# WORK INSTRUCTION:
Would you please set down the lines of the data from the one containing "Click into the search all notebooks field" to the final line, exactly and only those?

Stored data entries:
#####

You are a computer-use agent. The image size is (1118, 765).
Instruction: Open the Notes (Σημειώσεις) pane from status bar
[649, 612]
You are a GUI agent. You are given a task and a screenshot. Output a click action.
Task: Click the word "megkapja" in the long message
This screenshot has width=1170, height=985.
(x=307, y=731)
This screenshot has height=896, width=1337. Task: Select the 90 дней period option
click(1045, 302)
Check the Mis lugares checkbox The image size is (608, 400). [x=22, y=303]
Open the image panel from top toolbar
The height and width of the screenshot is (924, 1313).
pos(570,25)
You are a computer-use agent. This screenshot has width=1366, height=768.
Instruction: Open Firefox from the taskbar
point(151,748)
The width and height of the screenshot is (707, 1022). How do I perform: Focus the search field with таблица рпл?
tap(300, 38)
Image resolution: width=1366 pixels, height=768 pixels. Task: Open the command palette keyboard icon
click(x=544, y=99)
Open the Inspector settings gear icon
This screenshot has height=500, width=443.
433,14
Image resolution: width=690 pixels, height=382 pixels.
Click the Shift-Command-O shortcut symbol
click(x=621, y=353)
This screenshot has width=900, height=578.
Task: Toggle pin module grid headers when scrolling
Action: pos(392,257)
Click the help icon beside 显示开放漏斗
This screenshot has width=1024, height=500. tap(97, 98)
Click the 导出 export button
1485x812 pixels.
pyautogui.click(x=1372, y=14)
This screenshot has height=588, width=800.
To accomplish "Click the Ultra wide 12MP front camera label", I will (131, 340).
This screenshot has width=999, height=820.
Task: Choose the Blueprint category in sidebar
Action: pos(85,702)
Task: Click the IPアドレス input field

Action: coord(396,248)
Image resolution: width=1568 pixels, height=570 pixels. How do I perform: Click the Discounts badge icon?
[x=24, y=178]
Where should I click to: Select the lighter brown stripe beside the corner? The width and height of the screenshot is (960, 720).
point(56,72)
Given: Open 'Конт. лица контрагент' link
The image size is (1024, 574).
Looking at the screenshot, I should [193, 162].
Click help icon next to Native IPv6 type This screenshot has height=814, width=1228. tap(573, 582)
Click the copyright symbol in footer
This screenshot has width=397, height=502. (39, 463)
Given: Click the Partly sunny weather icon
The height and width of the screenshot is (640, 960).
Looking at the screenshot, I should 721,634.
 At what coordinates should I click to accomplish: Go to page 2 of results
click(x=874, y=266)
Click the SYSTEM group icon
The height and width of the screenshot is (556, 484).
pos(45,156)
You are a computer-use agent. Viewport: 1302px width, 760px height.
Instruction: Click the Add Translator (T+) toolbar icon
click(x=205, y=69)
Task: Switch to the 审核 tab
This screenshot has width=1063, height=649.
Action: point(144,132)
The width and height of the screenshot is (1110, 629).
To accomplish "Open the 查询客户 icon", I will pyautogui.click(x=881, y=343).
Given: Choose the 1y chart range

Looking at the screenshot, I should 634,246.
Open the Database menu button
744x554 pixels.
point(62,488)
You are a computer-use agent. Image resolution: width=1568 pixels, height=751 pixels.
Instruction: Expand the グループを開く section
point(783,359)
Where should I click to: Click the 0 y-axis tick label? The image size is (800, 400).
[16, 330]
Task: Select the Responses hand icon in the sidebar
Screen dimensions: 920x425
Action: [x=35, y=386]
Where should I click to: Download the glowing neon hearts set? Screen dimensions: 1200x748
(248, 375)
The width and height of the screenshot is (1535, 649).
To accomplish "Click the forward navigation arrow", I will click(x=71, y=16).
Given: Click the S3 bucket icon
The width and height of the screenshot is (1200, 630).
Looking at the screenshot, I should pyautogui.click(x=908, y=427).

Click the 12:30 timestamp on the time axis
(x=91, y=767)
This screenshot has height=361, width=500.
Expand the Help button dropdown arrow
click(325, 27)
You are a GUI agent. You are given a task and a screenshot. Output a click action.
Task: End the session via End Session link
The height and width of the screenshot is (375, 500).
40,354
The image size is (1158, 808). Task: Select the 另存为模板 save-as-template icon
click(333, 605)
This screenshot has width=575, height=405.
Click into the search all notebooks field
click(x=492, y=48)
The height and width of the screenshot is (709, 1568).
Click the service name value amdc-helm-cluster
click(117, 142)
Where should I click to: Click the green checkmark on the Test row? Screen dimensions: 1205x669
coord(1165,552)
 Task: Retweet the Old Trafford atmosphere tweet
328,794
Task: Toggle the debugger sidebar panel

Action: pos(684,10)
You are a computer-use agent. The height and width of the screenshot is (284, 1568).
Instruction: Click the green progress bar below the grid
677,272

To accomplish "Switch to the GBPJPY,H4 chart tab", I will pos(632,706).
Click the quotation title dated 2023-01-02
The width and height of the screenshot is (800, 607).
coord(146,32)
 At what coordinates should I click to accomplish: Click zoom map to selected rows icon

#####

# RESULT:
Click into the search all notebooks field
click(x=492, y=48)
The height and width of the screenshot is (709, 1568).
Click the service name value amdc-helm-cluster
click(117, 142)
Where should I click to: Click the green checkmark on the Test row? Screen dimensions: 1205x669
coord(1165,552)
 Task: Retweet the Old Trafford atmosphere tweet
328,794
Task: Toggle the debugger sidebar panel

Action: pos(684,10)
You are a computer-use agent. The height and width of the screenshot is (284, 1568).
Instruction: Click the green progress bar below the grid
677,272

To accomplish "Switch to the GBPJPY,H4 chart tab", I will pos(632,706).
Click the quotation title dated 2023-01-02
The width and height of the screenshot is (800, 607).
coord(146,32)
 At what coordinates should I click to accomplish: Click zoom map to selected rows icon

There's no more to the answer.